Katherine, the main character in The Privilege of the Sword, was brought up in the country knowing the rules of civilized society, but she’s encouraged to break them all by her uncle who summons her to the city in Riverside. She starts learning swordplay instead of following the usual path of finding a well-to-do husband to take care of her. This book explores issues like gay relationships in a homophobic society, breaking traditional gender roles, and different aspects of female friendships.
The protagonist in this book had a rough start as an orphan abused in a nunnery. Her tough-love father returns for her when she is eight years old. They both work for royals who use them. Despite this, Reveka holds no grudges, tries to do the right thing and works towards her impossible dream of becoming an herbalist. When a curse on the princesses of the castle starts hurting everyone, and the prize for breaking the curse would let her become an herbalist, she cleverly and sneakily takes matters into her own hands.

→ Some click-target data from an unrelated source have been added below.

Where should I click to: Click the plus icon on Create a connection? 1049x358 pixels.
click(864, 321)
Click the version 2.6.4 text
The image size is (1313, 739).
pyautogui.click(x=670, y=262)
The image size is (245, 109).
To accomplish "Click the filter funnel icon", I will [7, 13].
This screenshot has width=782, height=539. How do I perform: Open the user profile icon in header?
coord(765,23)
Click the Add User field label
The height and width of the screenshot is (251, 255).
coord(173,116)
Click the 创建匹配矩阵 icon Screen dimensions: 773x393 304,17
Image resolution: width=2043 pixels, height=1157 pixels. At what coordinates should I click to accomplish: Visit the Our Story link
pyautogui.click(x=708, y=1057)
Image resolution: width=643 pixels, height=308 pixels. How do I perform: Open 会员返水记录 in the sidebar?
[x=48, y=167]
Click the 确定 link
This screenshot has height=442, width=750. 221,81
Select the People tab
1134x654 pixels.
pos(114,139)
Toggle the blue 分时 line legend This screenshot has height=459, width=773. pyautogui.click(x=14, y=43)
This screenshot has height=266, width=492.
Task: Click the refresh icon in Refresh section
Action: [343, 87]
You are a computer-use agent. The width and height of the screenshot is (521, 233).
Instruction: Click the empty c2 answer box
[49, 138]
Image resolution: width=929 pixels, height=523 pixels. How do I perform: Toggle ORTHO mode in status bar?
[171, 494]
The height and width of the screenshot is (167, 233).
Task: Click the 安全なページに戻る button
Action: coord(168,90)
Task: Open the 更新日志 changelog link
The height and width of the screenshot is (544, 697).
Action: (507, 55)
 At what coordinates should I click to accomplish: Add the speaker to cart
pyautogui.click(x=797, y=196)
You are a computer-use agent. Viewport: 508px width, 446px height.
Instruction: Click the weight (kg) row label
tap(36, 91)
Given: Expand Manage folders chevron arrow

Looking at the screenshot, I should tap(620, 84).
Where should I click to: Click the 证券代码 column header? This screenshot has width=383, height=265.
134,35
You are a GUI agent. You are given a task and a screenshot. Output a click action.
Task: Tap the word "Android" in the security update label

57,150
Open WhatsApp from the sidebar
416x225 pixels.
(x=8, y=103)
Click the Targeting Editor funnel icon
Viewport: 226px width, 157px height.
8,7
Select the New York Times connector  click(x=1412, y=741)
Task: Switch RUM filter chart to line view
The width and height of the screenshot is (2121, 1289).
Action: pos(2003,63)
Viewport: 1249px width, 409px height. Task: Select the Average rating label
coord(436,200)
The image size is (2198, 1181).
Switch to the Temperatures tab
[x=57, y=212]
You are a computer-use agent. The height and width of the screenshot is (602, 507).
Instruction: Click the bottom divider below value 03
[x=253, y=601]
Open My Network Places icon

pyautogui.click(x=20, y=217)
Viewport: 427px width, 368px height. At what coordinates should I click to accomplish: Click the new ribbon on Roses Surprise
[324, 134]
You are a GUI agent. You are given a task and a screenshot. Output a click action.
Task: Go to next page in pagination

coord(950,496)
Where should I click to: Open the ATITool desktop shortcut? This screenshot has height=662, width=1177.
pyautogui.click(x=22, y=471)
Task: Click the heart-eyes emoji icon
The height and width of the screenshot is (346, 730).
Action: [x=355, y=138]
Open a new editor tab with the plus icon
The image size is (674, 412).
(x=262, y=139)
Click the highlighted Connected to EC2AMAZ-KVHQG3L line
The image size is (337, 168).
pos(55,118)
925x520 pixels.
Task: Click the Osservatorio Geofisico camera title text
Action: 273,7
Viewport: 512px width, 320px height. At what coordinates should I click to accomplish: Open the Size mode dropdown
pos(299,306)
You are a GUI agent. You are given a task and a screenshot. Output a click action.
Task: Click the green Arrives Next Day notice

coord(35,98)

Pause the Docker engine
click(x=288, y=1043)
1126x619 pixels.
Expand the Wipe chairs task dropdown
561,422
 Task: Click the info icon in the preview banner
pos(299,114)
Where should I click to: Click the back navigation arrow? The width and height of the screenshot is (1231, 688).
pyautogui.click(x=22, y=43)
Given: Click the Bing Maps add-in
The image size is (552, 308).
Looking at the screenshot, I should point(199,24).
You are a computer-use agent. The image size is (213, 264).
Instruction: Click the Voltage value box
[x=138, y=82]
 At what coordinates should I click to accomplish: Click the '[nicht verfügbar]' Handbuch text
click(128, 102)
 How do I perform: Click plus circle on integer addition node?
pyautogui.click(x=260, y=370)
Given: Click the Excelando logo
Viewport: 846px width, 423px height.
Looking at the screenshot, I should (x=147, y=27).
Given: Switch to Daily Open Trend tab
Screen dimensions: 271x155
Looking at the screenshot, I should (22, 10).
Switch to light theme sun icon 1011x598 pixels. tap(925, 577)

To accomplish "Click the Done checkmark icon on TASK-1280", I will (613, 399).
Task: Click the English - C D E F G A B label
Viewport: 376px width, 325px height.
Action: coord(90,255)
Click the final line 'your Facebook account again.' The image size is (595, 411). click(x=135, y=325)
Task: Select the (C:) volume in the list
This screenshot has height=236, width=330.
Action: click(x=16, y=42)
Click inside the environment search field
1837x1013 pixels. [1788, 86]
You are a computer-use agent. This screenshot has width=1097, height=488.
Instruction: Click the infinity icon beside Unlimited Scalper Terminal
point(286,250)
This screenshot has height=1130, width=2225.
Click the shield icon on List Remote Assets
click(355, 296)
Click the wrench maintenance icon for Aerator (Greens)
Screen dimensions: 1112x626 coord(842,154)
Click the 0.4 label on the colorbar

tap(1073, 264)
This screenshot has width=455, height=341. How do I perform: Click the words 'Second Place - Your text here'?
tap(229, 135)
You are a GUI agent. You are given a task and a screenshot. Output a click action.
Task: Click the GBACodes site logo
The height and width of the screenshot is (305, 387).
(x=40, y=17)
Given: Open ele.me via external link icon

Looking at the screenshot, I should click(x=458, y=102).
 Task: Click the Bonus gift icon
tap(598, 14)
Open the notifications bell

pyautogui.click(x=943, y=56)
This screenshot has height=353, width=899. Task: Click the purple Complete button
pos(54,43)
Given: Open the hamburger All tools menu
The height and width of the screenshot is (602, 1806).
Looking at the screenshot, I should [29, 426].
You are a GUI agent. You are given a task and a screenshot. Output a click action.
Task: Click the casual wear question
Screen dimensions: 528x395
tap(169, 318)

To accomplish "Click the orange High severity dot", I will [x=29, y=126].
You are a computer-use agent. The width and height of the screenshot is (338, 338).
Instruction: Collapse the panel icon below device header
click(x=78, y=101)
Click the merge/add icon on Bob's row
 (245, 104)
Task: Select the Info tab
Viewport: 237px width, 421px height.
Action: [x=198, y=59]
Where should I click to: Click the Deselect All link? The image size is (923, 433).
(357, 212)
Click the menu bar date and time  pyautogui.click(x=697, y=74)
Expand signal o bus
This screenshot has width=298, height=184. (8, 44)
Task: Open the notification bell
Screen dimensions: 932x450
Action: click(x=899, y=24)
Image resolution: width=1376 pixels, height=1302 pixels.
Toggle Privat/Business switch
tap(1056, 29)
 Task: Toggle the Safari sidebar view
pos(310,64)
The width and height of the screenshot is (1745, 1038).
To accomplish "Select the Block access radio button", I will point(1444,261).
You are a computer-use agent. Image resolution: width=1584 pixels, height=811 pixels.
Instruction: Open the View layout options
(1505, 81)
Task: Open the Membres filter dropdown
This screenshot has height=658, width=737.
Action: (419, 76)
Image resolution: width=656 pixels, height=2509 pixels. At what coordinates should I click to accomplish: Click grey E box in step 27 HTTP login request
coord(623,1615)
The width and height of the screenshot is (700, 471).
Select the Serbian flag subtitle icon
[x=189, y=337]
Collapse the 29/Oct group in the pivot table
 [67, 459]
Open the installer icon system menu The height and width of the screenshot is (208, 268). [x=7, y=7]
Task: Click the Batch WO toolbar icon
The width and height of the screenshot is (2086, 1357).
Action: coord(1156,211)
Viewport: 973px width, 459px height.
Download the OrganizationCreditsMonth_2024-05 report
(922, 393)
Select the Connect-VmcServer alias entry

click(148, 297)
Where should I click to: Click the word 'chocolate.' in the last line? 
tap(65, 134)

The most feminist aspects of this book are rather subtle. Reveka criticizes the status quo. She thinks of everyone’s well-being rather than trying to follow the rules. She is chastises the princesses for being selfish and using religious superstition as justification for letting others get hurt. There are no obvious male romantic interests. She admits to small attractions to a young boy and an older man, but those feelings are brushed aside in favor of practical matters. Reveka is even outraged by her father’s ridiculous love interest. This hero exhibits great critical thinking, independence and empathy.
The whole book is a series of letters between two cousins, Kate and Cecelia. (Each author took on one persona and wrote letters from that girl’s perspective.) Kate and Cecy share a time period with Austen’s heroines, but unlike those ladies, Kate and Cecy have magic to contend with. They learn sorcery, meet eligible young gentlemen, and vanquish evil. They are fantastic heroines.